- [Directions]: Scan the records for the word "Google". Return each line where it is found.

Segment Start: Data extract

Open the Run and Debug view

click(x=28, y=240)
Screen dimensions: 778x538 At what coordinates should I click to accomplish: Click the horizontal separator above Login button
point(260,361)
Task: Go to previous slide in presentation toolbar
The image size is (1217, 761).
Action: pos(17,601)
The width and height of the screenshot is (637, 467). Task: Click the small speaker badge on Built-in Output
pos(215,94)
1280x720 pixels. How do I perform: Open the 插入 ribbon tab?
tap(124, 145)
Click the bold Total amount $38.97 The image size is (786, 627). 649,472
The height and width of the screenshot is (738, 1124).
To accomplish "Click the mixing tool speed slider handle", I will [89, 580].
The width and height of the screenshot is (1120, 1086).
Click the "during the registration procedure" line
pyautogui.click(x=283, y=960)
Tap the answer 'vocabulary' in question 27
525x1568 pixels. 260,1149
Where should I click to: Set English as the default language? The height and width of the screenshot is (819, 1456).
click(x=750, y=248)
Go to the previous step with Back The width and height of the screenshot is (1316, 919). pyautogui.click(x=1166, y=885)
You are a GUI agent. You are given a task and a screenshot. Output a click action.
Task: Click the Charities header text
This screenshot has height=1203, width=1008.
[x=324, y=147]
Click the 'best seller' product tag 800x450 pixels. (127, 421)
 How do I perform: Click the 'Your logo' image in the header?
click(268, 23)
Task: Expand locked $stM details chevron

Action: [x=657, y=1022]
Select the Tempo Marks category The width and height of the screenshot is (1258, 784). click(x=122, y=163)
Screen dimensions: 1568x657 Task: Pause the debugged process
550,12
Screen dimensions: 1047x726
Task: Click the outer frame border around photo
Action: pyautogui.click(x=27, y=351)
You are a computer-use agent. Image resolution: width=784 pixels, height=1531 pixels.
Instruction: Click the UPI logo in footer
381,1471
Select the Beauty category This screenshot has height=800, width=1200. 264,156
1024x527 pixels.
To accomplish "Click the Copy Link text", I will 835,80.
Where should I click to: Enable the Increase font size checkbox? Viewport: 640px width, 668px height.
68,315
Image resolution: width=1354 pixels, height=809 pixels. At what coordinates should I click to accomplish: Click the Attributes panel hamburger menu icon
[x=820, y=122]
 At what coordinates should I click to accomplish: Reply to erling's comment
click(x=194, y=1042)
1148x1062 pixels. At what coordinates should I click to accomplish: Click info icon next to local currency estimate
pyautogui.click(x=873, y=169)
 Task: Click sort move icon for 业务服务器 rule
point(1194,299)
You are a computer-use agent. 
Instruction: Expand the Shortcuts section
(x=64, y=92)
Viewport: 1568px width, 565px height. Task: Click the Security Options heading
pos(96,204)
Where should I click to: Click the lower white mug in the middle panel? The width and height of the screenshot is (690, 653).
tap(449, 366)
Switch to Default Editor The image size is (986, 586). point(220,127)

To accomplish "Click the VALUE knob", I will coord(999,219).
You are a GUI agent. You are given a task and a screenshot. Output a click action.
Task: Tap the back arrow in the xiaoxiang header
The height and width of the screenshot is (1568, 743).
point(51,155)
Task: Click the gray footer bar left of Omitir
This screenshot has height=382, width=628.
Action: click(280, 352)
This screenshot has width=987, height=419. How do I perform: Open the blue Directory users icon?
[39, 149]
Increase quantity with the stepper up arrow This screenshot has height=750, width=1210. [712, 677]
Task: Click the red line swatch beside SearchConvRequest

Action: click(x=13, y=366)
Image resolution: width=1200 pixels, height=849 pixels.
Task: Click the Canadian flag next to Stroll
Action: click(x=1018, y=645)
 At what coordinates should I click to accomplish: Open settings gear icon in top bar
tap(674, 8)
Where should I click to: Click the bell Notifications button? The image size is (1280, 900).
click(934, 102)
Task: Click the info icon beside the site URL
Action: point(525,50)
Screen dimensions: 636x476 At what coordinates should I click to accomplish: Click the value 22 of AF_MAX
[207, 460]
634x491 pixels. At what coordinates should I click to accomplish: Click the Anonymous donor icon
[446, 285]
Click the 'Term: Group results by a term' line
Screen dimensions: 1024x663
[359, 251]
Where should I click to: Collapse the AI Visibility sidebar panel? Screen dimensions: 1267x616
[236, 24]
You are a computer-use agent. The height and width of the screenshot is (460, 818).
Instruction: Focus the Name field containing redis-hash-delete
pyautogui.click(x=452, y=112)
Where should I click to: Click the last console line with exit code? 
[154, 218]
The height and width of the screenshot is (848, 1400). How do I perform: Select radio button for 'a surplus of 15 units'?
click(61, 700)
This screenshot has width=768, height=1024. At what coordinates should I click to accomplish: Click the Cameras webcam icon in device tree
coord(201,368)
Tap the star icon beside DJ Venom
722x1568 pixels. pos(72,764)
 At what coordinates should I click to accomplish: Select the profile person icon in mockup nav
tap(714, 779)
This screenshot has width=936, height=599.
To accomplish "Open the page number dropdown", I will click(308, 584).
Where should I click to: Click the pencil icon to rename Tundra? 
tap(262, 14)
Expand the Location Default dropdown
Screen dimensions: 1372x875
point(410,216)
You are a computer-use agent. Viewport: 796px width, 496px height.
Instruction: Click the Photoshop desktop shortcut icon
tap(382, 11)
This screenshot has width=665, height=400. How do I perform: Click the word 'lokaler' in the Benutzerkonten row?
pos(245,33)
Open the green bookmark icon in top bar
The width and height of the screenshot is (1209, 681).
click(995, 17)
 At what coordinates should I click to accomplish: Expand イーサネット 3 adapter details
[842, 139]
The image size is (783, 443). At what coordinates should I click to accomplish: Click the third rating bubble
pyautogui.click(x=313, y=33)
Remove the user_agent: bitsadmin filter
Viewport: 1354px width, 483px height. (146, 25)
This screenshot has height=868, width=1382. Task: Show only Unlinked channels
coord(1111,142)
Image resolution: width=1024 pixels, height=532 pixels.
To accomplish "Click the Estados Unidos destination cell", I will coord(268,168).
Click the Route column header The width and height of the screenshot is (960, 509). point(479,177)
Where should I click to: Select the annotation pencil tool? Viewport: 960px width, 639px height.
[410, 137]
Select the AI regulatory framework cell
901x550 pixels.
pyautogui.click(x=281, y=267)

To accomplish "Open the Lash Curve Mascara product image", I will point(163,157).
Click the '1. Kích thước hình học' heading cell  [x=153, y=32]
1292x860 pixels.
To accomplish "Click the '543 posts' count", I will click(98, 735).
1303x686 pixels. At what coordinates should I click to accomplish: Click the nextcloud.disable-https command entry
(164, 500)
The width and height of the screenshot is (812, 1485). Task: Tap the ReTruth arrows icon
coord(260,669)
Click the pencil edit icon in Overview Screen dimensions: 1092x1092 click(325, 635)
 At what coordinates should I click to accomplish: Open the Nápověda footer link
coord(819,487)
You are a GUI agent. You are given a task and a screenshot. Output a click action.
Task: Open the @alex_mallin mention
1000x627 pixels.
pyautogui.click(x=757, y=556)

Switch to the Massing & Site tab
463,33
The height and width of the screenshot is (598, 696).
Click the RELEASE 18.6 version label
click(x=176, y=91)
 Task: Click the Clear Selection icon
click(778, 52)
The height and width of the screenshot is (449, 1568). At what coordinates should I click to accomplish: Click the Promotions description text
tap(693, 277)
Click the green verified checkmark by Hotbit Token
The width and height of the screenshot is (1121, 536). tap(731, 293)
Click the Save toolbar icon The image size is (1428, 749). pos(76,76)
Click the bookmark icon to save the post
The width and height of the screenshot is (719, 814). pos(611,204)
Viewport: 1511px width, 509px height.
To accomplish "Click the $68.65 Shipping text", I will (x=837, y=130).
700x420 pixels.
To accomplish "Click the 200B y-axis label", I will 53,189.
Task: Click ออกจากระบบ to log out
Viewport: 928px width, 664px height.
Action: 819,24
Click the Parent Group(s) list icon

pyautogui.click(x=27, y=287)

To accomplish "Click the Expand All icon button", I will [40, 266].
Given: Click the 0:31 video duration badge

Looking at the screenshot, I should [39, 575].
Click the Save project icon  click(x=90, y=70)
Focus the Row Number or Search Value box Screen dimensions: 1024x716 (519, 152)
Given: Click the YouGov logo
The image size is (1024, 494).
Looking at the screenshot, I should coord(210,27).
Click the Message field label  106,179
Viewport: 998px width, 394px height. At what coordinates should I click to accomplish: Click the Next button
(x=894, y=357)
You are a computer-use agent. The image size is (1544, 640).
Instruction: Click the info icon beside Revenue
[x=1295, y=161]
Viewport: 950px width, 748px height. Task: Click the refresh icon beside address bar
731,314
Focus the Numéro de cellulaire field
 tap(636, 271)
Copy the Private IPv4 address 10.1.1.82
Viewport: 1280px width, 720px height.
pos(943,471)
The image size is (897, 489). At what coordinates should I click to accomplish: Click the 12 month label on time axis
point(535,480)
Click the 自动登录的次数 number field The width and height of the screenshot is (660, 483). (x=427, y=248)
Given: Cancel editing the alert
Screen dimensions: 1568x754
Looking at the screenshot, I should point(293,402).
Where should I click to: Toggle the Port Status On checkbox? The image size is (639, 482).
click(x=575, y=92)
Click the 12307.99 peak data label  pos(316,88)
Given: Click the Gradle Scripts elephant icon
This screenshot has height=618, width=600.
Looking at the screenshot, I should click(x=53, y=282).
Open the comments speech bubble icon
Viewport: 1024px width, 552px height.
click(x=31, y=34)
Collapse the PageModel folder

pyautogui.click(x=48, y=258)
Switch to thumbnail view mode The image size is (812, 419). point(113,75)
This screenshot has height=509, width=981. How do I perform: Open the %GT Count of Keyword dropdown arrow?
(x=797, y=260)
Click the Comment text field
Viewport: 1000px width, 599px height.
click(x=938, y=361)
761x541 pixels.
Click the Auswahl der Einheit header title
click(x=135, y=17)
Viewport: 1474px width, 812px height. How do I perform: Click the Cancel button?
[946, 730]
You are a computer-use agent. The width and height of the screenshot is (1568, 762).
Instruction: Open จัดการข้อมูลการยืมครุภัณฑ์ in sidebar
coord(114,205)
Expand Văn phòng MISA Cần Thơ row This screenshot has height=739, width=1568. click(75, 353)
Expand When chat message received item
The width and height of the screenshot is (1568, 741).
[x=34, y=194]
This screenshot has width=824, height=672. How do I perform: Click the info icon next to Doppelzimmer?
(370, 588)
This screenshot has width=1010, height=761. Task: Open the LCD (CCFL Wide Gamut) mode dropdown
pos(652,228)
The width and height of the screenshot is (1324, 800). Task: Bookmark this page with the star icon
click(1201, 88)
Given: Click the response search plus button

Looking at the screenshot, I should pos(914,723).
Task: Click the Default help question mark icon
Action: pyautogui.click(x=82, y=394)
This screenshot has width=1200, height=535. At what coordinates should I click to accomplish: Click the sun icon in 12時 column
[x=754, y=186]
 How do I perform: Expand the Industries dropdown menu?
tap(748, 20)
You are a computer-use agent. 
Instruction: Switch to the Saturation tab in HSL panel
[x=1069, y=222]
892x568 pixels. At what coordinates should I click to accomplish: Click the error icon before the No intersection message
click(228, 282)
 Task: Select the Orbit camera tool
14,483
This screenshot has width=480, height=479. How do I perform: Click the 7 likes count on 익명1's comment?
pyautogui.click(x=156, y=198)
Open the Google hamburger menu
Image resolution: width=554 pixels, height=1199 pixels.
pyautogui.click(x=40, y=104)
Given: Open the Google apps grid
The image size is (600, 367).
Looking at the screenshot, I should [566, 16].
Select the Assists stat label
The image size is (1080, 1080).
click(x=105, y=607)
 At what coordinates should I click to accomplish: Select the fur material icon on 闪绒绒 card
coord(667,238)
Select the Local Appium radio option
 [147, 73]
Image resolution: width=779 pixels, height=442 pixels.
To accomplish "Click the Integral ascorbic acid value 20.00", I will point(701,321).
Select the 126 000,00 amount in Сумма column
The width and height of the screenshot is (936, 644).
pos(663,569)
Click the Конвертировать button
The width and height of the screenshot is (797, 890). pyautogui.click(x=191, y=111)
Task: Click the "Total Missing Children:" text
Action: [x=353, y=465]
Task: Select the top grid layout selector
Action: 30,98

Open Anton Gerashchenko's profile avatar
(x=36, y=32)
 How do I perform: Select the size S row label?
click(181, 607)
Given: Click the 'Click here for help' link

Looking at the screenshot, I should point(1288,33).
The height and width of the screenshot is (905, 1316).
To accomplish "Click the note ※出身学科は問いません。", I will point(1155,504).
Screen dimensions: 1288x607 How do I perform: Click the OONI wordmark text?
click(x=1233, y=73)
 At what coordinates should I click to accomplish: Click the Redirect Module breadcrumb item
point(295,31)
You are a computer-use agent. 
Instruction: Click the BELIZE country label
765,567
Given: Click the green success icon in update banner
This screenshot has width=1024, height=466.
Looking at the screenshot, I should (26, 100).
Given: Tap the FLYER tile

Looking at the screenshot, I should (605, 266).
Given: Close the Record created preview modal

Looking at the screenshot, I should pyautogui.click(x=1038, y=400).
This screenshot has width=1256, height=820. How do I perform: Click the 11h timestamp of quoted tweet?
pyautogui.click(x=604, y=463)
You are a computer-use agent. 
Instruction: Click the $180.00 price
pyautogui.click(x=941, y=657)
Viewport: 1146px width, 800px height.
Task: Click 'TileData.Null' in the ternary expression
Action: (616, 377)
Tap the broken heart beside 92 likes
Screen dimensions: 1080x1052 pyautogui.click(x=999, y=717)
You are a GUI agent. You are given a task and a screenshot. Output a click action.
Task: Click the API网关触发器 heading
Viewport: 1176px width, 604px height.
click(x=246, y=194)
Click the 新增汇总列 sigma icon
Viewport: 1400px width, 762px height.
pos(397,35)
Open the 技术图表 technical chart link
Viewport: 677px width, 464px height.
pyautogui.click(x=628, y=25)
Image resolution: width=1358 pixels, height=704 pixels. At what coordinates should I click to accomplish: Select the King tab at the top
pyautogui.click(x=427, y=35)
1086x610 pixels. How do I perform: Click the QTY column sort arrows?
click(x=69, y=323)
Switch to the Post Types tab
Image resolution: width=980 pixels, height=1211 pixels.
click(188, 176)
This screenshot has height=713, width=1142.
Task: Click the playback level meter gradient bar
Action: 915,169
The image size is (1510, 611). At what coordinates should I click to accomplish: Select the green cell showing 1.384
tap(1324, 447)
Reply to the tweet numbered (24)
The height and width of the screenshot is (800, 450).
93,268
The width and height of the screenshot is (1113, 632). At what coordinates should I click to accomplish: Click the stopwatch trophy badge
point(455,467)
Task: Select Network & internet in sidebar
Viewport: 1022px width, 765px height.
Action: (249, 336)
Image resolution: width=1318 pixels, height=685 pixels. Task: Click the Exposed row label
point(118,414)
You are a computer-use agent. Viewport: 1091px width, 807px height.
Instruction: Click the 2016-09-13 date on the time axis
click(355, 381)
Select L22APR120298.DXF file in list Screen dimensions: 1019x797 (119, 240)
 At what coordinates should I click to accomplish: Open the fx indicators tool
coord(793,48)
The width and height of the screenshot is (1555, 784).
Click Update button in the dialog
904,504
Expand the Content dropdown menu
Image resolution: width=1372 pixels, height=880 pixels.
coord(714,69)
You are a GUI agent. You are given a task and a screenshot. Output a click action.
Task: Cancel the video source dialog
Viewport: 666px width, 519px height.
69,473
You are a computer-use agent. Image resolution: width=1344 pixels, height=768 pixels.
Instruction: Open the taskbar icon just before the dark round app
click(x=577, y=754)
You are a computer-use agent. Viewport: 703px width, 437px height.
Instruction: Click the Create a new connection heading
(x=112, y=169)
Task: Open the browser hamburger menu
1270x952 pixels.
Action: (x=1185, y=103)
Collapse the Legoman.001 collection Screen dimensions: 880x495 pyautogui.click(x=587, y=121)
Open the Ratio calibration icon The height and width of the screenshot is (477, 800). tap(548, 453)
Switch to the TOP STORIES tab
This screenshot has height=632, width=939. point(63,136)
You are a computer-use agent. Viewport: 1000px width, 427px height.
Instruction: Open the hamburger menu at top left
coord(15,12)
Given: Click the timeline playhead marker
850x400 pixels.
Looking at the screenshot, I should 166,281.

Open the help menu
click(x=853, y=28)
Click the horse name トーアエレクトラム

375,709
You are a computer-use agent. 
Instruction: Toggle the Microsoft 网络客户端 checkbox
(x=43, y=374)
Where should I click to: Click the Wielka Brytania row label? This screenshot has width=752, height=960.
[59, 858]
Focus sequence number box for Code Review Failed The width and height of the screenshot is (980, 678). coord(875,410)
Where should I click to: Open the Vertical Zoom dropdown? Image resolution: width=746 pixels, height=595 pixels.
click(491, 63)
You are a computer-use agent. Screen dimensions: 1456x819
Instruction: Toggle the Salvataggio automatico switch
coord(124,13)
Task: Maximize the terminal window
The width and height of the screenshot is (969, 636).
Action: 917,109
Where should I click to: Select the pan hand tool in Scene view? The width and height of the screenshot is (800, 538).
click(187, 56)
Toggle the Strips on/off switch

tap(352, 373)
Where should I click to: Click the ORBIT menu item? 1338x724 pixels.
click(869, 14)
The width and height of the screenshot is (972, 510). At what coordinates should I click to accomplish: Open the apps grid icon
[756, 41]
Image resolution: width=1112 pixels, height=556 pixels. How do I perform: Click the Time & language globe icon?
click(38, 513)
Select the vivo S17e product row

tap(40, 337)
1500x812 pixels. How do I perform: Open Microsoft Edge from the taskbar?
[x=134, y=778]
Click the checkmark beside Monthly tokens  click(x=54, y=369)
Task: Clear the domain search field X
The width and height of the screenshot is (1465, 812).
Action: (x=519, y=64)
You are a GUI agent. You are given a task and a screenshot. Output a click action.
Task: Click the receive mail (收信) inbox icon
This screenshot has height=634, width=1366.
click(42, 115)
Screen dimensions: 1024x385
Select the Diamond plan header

Segment End: Data extract

- [Response area]:
Open the Google hamburger menu
Given: Open the Google apps grid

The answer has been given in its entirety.